Sorry I'm posting about gravity in the electrical engineering section.
Pressure and voltage are analogs, but they are not the same thing.
Possibly. Do you have an infinite budget to fund the quest?
Infinity is a mathematical concept. It does not exist in the real world.
So, theoretically yes; but only if you allow infinite energy.
Practically no; because you can't get infinite energy or insulation that will handle an infinite voltage gradient.
In any real sense, infinite voltage is not obtainable, any more that infinite anything. It would require infinite resistance, infinite distance from other potentials, etc etc
Theoretically though it has mathematical usefullness, and it does not really require infinite energy.
see Dirac delta function in wikipedia. Infinite impulse with integral of one.
The Dirac delta function is a purely mathematical concept of amplitude, not of voltage, nor of current.

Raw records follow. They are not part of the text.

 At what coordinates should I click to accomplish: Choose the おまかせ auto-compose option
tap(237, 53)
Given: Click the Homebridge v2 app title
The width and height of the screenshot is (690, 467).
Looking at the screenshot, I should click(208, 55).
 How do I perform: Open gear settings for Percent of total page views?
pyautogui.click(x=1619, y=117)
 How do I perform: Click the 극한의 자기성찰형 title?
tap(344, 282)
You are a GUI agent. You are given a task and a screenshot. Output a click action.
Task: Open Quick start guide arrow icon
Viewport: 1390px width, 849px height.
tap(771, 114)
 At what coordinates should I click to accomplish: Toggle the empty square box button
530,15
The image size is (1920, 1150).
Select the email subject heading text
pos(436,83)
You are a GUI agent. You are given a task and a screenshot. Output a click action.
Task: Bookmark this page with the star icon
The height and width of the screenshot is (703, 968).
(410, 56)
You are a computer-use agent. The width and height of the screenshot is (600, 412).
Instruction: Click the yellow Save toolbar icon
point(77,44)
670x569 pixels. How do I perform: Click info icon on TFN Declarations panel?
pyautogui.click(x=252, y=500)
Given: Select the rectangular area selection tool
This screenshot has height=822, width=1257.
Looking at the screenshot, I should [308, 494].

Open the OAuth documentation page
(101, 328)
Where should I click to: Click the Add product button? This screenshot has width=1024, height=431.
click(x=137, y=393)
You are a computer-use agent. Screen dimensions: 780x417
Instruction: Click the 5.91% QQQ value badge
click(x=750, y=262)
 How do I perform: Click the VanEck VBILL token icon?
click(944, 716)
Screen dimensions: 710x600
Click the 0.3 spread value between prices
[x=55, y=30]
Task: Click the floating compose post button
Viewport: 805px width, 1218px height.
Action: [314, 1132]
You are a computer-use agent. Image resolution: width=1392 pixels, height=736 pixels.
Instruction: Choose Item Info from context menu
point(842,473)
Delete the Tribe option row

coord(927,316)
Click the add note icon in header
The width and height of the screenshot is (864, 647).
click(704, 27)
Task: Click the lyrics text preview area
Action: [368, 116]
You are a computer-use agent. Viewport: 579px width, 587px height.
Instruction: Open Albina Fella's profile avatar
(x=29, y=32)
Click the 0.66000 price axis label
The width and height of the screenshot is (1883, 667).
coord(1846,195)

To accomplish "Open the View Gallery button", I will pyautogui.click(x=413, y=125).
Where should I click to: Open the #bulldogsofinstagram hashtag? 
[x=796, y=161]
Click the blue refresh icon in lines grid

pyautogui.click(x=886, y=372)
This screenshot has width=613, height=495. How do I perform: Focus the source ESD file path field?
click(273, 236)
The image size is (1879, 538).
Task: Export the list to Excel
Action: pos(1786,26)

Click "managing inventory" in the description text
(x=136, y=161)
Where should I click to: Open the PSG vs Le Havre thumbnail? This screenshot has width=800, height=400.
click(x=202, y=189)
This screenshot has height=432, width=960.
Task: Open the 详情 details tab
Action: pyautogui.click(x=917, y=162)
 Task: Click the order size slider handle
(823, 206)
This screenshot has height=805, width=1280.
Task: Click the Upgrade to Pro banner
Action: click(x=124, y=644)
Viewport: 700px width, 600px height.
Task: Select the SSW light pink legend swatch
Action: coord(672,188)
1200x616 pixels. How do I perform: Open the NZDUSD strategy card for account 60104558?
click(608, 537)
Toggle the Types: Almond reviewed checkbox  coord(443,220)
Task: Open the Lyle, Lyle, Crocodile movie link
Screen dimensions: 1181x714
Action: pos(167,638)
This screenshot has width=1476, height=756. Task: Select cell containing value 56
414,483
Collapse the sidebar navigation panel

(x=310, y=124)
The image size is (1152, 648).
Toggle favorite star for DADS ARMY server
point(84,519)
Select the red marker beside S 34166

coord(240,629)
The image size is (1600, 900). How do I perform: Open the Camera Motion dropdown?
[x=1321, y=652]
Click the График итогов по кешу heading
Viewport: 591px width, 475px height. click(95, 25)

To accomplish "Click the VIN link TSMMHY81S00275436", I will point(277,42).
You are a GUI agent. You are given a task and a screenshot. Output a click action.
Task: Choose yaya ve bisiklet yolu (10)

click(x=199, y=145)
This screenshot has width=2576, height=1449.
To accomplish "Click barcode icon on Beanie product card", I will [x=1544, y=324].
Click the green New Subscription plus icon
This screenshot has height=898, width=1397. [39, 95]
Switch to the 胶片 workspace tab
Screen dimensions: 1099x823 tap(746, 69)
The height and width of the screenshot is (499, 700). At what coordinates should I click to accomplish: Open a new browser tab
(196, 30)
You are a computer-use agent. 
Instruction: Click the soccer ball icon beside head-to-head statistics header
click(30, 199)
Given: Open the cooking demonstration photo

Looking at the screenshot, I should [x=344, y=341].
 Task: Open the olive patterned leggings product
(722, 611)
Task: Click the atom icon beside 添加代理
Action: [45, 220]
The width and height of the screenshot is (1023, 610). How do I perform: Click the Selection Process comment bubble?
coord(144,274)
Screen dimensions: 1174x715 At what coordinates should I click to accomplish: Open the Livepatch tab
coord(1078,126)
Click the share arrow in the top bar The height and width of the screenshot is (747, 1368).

It is applicable for example to Laplace and Fourier transforms that are devoid of all energy considerations.
It is not applicable to any system where the concept of capacitance as C = Q / V exists.
If the concept of capacitance exists, then an infinite voltage requires an infinite charge and an infinite energy.
E = ½ * C * V2
Zero capacitance is impossible as it requires infinite charge separation, which requires infinite energy to create that separation.
The DDF can be applied to voltage or whatever.
It was incorrect of me to think that the integral of the voltage had anything to do with energy.
E=VQ pretty much says that infinite voltage means infinite energy unless there is 0 charge (which seems meaningless).
Looks like the question has been answered pretty well.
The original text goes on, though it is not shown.